# Old Bird Carver, New to Basswood



## torpidihummer (Apr 29, 2013)

Hi folks, my favorite carving projects are carving birds of prey, I have been using
Tupelo on all of my projects. Since I live in California, the Tupelo Blocks I have 
receiving from an old source have been horribly hard and wide grained. I tried
other suppliers with the same results. I decided to use Basswood of which purchased
from Heineke Wood Products, I purchased two blocks to see how it carves with power
tools.
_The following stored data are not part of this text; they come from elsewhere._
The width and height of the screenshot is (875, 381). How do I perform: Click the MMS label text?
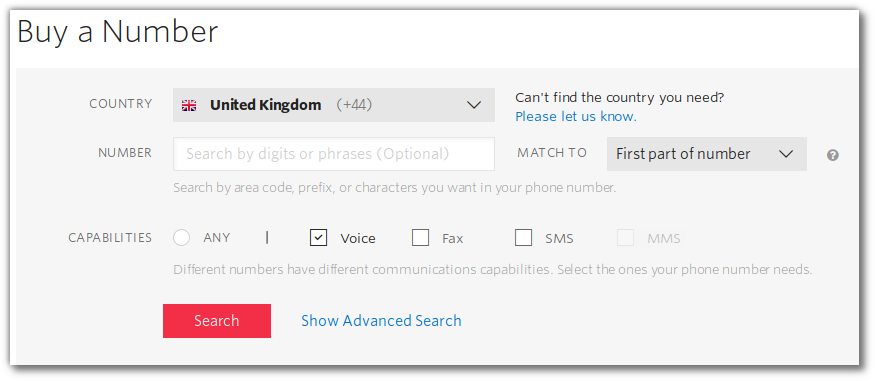pyautogui.click(x=664, y=239)
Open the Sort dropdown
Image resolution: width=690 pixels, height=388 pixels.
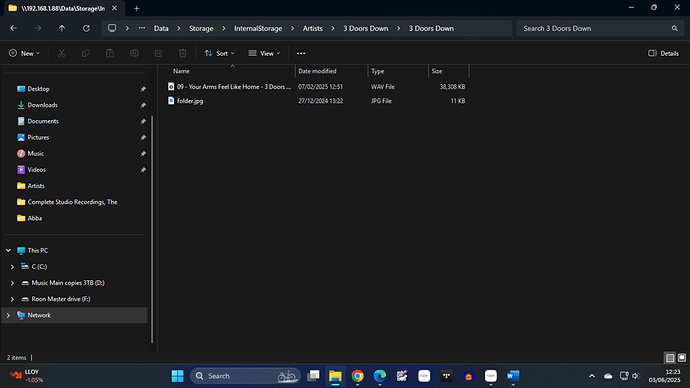click(219, 53)
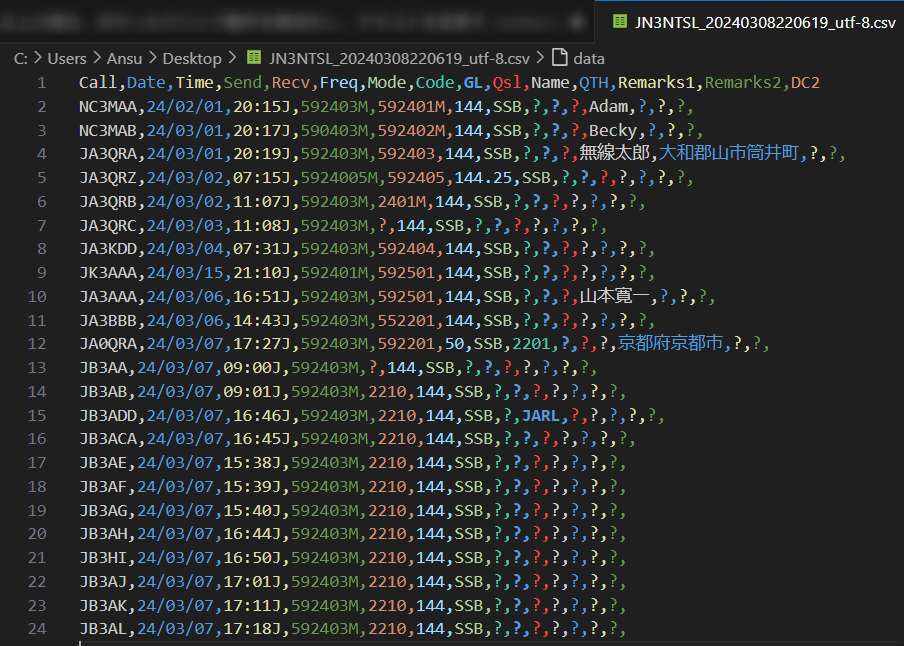Click the CSV file icon in the breadcrumb path
904x646 pixels.
point(254,59)
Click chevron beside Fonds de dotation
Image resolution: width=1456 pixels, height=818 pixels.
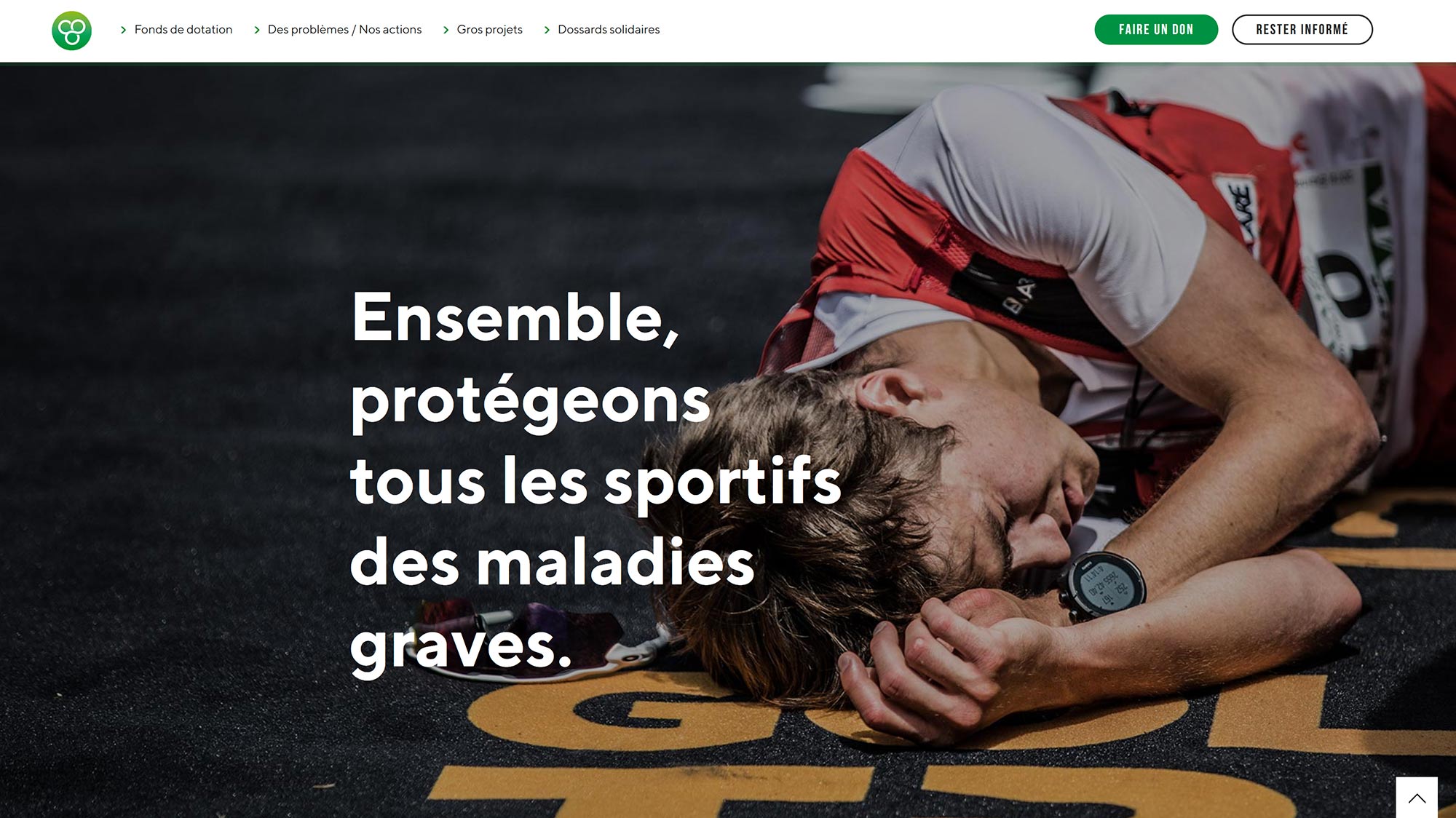(123, 30)
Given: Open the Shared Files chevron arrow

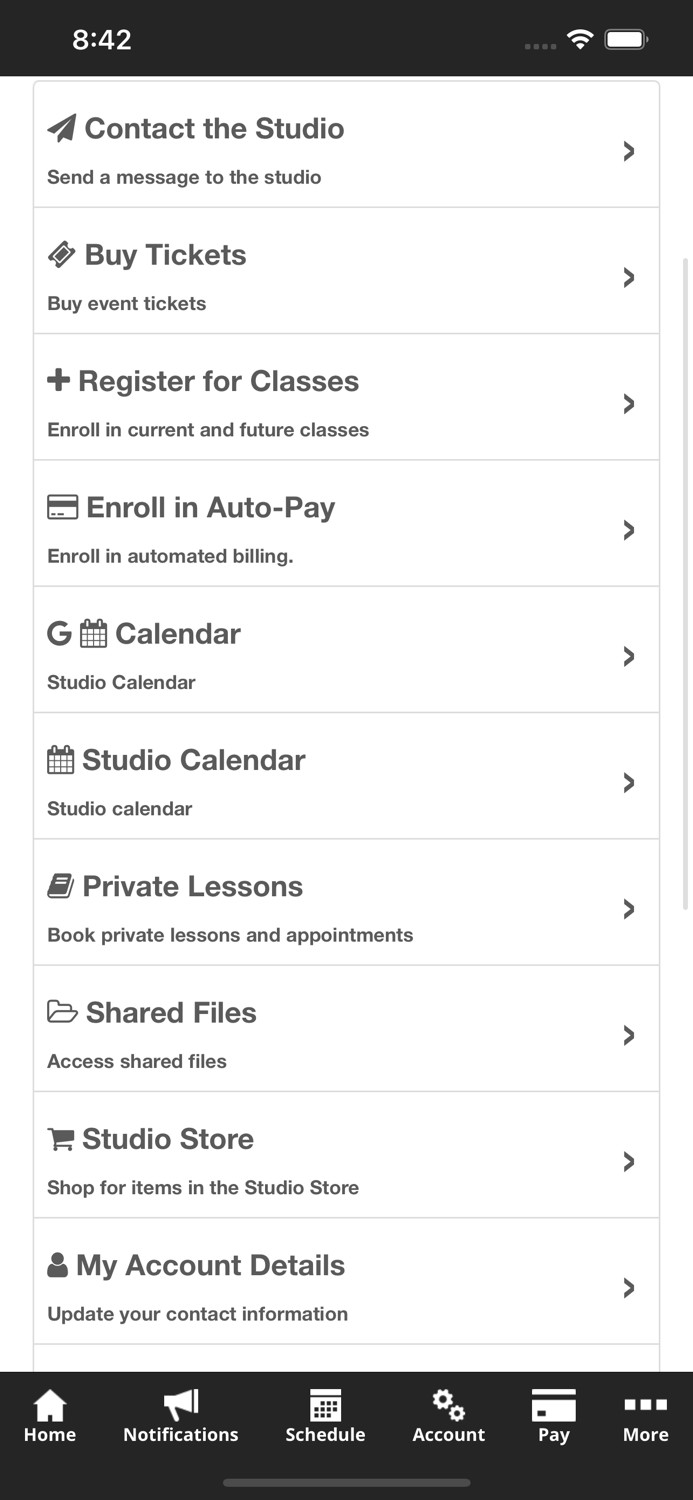Looking at the screenshot, I should [x=629, y=1035].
The wood worked out fine except for a whole lot of sawdust, now I'm wondering
how the feather burning process will work, any bird carvers out their that can give me 
some tips on the feather barb burning?
Thanks a lot,
Oscar


----------



## Dark_Lightning (Nov 20, 2009)

Feathers burn fine on basswood, based on what I have observed in my woodcarving class. I'm currently carving a wood spirit in tupelo, and I can assure you that I won't be using it again, once my pieces run out. It is way too hard, and grainy. I went to Woodcraft, and that was all they had at the time. I think it would be good for power carving (which I am not doing, yet), but I really don't like it for hand carving. YMMV. I bought a block and resawed it, so at least I didn't get burned for cost.


----------